[Dataset entries]
***

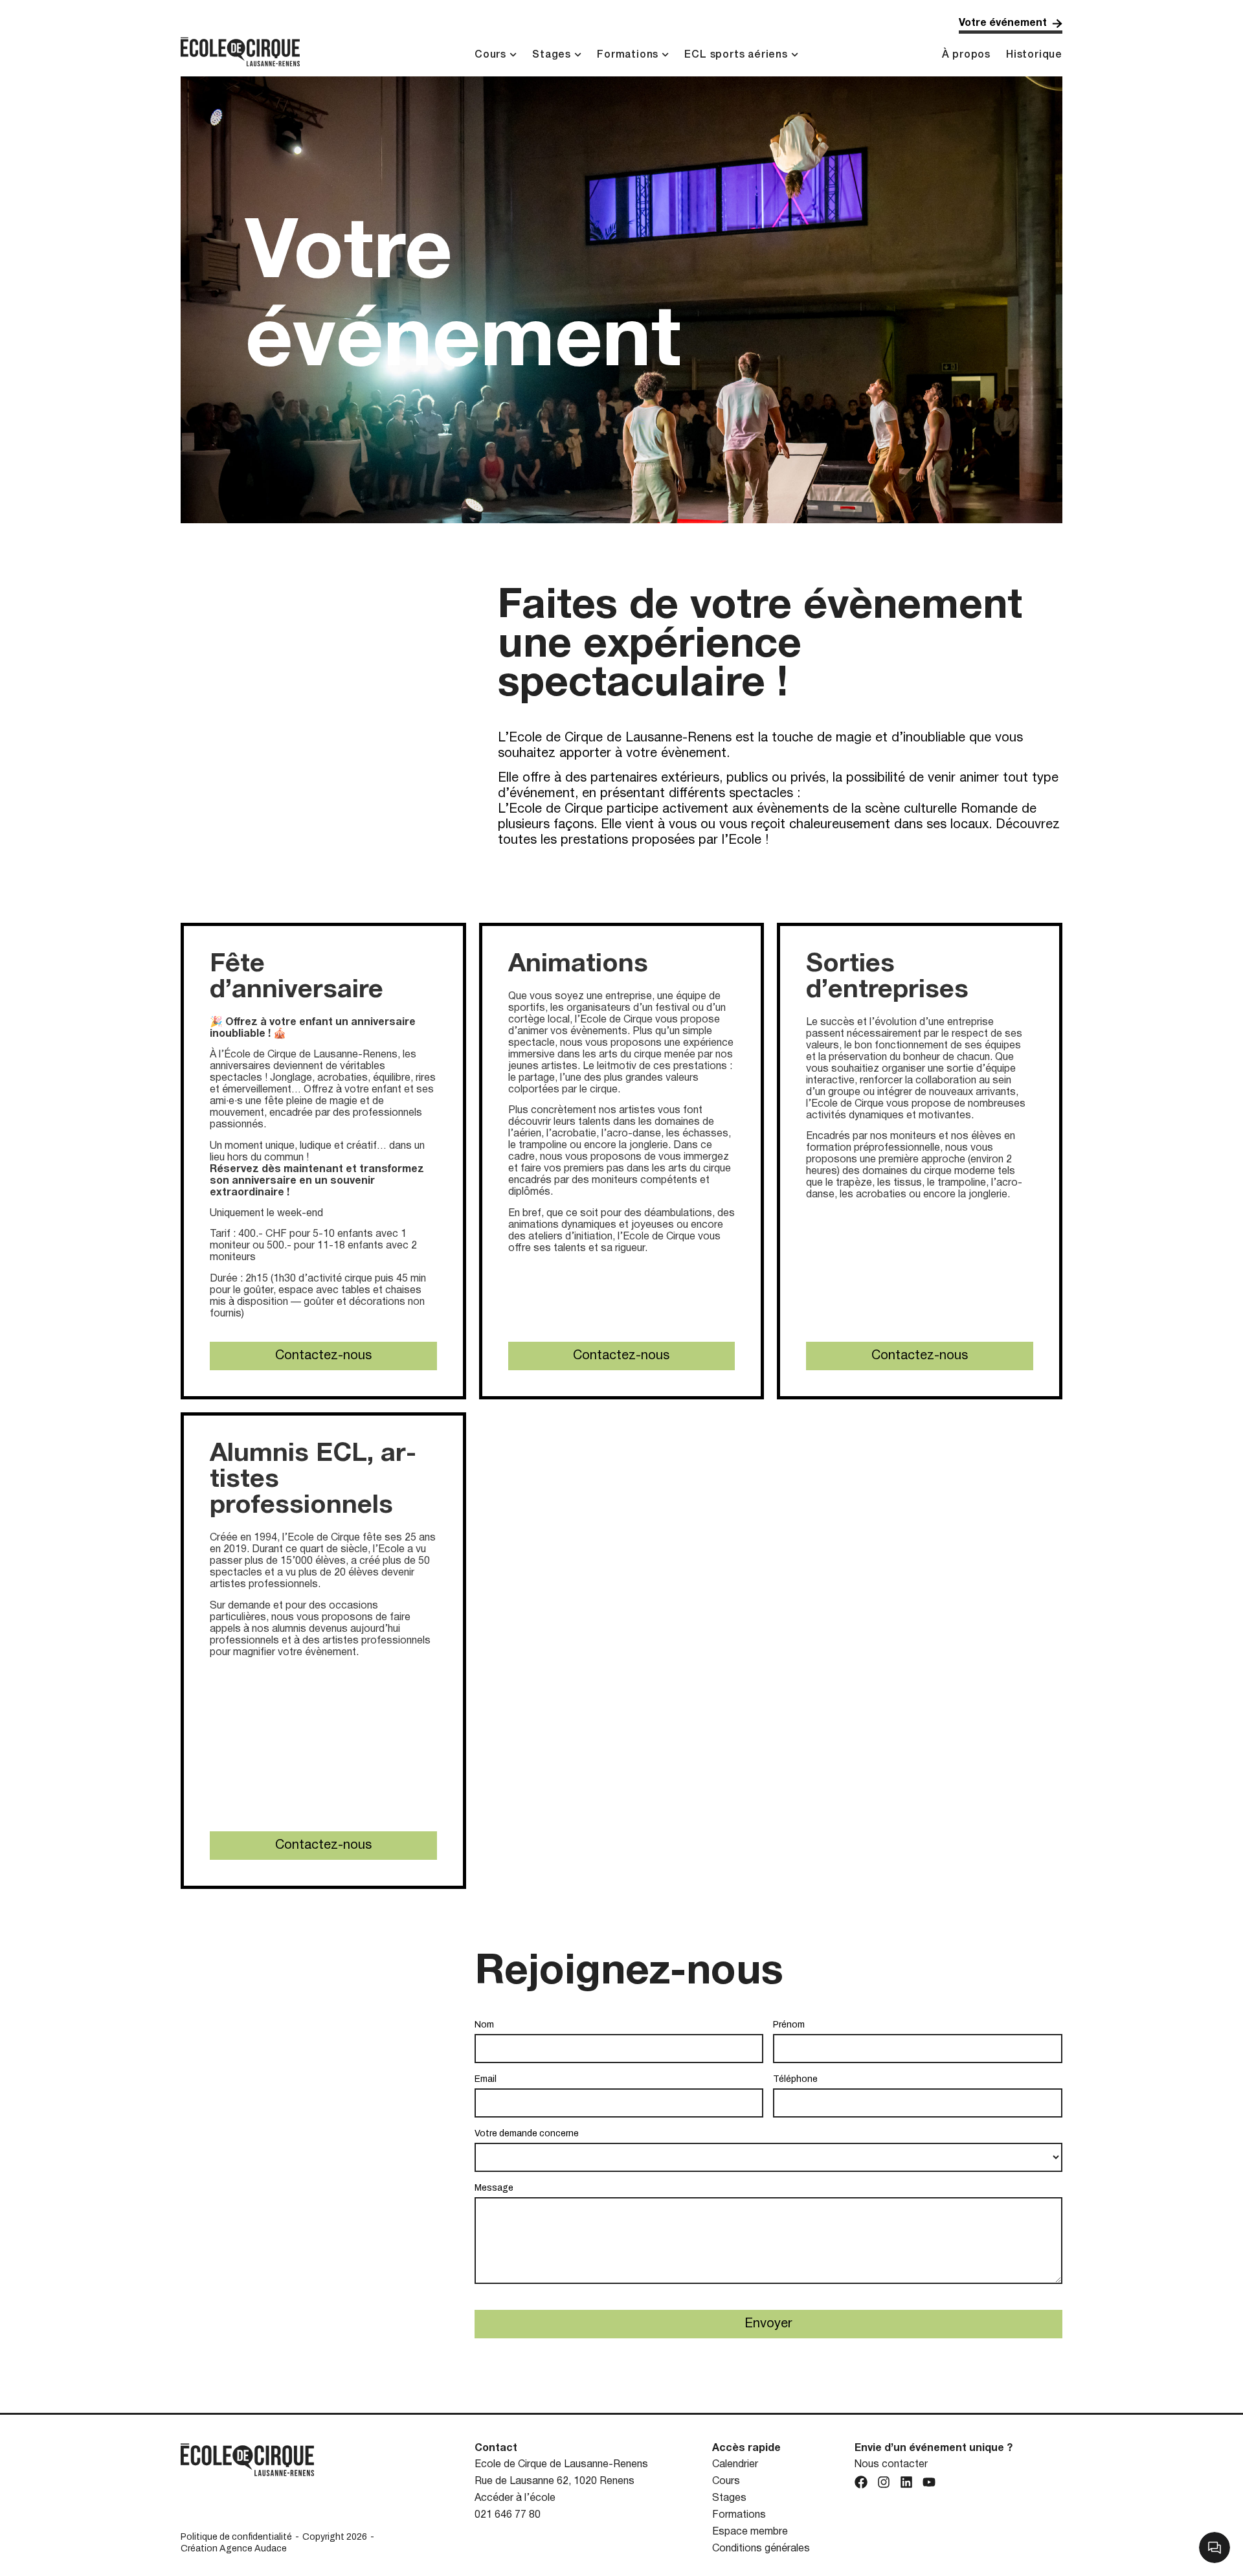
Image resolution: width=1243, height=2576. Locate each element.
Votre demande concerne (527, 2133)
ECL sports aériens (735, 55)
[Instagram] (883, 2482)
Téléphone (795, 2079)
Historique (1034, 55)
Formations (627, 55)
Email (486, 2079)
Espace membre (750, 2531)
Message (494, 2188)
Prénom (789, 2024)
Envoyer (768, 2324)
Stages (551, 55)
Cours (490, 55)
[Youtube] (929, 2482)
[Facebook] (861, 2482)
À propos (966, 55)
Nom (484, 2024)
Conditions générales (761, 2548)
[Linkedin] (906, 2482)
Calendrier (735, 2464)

***

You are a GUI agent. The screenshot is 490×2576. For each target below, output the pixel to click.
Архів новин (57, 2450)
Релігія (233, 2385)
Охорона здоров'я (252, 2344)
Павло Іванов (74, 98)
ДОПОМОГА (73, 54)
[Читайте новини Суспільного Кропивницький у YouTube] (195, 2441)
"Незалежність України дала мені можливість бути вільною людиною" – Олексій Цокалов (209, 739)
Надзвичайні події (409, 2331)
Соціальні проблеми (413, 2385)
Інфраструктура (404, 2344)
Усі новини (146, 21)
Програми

***

§ Exercise
In the data above, find the line that contains "Image resolution: width=1243, height=2576." and the line that contains "Calendrier (735, 2464)". Repeat exactly those lines and every line between them, and only those.

§ Solution to the exercise
Image resolution: width=1243, height=2576. Locate each element.
Votre demande concerne (527, 2133)
ECL sports aériens (735, 55)
[Instagram] (883, 2482)
Téléphone (795, 2079)
Historique (1034, 55)
Formations (627, 55)
Email (486, 2079)
Espace membre (750, 2531)
Message (494, 2188)
Prénom (789, 2024)
Envoyer (768, 2324)
Stages (551, 55)
Cours (490, 55)
[Youtube] (929, 2482)
[Facebook] (861, 2482)
À propos (966, 55)
Nom (484, 2024)
Conditions générales (761, 2548)
[Linkedin] (906, 2482)
Calendrier (735, 2464)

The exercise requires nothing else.